As a foodie one my favorite parts of travelling is the food - shopping for ingredients, discovering markets and shops and seeing how and what the locals eat. Fresh food markets are everywhere in France, every town boasts local fresh fruit and vegetable markets that's a given. But going to a local grocery store is also interesting. In Aix-les-Bains there are 2 chain grocery stores Carrefour Market and Monoprix. Not nearly as large as North American grocery stores but you have to remember that we are a town of just over 25,000 locals. My biggest surprise was the yogurt aisle, whatever you style or flavor, yogurt is a cheap and very accessible snack. Mireille Giuliano, author of French Women Don’t Get Fat, noted that it's a French secret to staying trim and controlling hunger, it's clear that this is taken quite seriously in France! I suppose yogurt balances the baguette carbs. And while we're on the subject of baguette, I cannot believe how inexpensive bread is in this country. You can get a large fresh non-gmo baguette for as low as .38 "centimes", that's French for Euro cents. You will not go hungry in this country.
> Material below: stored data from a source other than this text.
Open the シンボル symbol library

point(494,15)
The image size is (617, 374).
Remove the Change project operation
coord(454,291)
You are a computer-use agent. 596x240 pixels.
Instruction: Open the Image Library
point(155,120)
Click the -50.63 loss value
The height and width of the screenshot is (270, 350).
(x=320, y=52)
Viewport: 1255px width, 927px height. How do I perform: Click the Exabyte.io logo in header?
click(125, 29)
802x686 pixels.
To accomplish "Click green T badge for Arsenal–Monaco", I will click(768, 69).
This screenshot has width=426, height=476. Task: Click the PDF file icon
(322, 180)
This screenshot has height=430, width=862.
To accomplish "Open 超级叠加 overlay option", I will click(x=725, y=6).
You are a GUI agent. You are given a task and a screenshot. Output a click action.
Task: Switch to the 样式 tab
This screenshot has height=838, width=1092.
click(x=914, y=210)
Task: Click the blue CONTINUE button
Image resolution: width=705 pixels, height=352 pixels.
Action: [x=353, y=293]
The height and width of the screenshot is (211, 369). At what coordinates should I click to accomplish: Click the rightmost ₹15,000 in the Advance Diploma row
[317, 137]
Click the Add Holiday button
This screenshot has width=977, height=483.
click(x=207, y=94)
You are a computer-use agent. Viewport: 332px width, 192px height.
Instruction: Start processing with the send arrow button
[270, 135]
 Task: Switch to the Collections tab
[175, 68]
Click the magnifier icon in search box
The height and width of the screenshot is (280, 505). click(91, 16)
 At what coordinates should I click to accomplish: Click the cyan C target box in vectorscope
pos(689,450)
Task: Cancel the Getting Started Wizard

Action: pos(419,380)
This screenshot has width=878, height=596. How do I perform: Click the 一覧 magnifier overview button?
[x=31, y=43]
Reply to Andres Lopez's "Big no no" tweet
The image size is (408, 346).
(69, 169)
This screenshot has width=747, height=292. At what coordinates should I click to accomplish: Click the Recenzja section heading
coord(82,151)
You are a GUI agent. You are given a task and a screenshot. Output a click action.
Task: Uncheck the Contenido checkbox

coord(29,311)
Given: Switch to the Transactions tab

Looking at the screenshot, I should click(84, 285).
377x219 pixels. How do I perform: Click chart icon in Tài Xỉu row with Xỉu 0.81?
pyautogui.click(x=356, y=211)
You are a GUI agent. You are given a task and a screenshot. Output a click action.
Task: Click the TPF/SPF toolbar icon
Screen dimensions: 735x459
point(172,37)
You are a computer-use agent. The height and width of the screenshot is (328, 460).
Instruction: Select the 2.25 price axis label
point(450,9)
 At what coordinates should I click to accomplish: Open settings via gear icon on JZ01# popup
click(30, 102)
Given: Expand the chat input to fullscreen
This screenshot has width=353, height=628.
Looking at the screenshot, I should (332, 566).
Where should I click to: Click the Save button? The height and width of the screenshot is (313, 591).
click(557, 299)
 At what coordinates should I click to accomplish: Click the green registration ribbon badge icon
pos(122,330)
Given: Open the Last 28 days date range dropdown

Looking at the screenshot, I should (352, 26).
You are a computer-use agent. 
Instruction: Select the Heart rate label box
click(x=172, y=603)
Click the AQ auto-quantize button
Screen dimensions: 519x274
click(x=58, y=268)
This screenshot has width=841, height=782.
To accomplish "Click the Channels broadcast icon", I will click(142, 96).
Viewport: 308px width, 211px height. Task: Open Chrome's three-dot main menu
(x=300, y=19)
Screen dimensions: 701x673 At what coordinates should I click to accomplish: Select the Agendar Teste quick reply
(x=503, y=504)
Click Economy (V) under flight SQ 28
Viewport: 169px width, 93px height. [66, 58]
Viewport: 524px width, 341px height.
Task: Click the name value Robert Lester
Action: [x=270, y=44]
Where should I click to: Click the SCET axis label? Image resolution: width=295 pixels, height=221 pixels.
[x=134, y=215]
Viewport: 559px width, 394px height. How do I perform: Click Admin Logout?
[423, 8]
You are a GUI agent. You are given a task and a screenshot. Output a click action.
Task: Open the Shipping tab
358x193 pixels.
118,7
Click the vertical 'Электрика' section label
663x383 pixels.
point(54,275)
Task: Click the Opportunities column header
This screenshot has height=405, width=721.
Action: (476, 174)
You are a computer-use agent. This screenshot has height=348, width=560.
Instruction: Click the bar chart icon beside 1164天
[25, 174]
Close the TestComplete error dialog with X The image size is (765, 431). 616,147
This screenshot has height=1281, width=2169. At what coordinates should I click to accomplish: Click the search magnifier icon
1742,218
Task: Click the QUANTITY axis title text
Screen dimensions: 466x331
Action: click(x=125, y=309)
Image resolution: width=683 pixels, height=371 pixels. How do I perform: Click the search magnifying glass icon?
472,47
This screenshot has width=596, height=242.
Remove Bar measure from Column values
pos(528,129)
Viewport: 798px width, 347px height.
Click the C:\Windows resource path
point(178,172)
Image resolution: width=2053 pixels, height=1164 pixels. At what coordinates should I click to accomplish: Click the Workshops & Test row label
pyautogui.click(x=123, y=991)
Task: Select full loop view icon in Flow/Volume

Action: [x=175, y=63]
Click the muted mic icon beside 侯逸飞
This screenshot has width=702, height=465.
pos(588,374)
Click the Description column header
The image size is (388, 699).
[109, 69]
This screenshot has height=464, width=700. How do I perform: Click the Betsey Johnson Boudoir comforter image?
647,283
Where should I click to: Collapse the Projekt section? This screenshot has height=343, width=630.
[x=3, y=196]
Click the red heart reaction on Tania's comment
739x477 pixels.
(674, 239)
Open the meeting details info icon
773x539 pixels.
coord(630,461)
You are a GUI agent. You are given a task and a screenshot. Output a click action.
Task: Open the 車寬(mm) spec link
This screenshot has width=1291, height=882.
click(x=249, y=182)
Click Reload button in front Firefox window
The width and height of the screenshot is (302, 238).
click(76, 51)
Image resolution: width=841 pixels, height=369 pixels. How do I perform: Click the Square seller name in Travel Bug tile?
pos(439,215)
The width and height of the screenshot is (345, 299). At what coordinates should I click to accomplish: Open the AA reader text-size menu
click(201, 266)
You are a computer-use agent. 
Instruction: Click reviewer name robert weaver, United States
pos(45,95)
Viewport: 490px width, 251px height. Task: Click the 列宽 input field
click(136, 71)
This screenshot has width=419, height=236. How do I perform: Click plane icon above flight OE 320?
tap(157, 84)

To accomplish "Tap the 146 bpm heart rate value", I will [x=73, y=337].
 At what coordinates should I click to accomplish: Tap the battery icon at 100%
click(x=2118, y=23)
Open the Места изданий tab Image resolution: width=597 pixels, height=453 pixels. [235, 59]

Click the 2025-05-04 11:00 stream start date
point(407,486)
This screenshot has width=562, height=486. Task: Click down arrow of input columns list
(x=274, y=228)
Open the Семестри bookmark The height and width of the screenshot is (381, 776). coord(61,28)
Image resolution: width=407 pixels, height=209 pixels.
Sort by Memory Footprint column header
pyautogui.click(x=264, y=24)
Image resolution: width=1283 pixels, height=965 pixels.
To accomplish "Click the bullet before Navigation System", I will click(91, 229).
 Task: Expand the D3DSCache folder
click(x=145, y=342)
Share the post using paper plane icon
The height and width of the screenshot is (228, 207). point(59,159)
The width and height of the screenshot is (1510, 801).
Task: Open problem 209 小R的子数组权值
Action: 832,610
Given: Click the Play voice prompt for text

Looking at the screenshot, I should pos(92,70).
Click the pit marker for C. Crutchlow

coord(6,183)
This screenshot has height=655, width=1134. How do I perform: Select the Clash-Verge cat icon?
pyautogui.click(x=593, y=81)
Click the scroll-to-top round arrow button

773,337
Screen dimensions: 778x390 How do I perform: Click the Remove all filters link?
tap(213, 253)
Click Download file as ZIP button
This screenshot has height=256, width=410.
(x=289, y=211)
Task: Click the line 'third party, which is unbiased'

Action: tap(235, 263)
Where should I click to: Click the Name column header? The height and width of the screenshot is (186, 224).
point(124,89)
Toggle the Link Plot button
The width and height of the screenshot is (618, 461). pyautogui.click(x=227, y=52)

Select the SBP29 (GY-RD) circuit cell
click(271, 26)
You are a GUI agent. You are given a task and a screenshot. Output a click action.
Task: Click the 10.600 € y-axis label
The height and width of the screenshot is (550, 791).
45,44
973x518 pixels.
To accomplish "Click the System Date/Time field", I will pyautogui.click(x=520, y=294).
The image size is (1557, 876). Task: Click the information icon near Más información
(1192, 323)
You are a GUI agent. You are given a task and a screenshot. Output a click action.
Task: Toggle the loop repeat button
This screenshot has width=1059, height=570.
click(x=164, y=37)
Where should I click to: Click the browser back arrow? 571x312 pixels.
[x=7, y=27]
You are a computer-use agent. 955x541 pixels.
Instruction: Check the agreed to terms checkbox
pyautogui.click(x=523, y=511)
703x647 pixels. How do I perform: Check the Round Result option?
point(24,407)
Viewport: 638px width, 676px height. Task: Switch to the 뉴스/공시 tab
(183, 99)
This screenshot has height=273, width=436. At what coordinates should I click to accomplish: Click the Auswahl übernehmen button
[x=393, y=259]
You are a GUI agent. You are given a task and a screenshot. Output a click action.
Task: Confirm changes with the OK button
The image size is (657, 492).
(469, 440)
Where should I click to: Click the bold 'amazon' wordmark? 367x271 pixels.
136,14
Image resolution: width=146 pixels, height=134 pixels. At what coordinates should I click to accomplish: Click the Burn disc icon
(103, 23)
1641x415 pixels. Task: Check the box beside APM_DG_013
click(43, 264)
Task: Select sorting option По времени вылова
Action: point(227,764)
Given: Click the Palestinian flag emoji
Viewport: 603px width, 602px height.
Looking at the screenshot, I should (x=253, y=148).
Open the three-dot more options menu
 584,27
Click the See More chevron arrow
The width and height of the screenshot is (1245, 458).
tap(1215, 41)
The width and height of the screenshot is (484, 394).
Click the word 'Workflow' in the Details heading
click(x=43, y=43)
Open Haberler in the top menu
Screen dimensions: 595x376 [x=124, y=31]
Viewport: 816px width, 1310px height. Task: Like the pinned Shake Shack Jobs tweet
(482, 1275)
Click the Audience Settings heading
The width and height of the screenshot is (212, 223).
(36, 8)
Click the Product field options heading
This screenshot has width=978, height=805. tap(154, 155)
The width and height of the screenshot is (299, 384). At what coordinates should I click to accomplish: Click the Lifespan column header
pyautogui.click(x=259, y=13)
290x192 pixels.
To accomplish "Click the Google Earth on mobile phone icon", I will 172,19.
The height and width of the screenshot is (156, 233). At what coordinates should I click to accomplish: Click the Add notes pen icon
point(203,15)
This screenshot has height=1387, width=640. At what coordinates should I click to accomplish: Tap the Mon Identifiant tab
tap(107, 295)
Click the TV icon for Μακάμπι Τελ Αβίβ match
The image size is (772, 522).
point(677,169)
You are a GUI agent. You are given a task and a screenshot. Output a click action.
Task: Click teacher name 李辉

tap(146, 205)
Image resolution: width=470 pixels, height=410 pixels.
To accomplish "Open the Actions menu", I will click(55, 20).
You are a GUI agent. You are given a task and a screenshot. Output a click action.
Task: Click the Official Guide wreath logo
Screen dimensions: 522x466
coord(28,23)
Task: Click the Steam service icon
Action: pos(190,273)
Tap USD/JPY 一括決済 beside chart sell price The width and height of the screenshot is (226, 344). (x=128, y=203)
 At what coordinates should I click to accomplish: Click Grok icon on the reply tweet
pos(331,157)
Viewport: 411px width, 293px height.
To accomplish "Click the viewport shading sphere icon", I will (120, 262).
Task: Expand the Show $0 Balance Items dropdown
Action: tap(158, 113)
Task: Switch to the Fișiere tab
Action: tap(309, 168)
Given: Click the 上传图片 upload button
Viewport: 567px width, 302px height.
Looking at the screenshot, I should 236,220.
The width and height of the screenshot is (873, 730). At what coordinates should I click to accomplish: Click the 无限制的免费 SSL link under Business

My grocery bill might have increased 10 fold but that is of my own doing because i'm trying everything under the sun. Everyday items such as milk, cheese, eggs are extremely inexpensive, even with the conversion my Euros are going a lot further. For example 1 litre of milk is .67€, a carton of eggs 1.02€, and most cheeses for under 2€. Fruit and veggies are very very c
heap, today I went to the market, purchased a bunch of cilantro, 1 celery stalk, 1 red pepper, 3 apples, a pineapple, and 2 seedless cucumbers for 6€. And this produce is huge, these apples are the size of my daughter's head, celery stalks that don't fit in your bag and a enormous rep pepper. BUT it doesn't last, you must eat it right away because within 2-3 days it's gone bad, I guess there are no chemicals keeping it fresh. I'm not complaining.
I do the conversion of all my purchases and it still turns out to be about half the cost of Canadian prices. It's all part of the charm of living here and enjoying the simpler ways in which the French live. Next up restaurants, stay tuned!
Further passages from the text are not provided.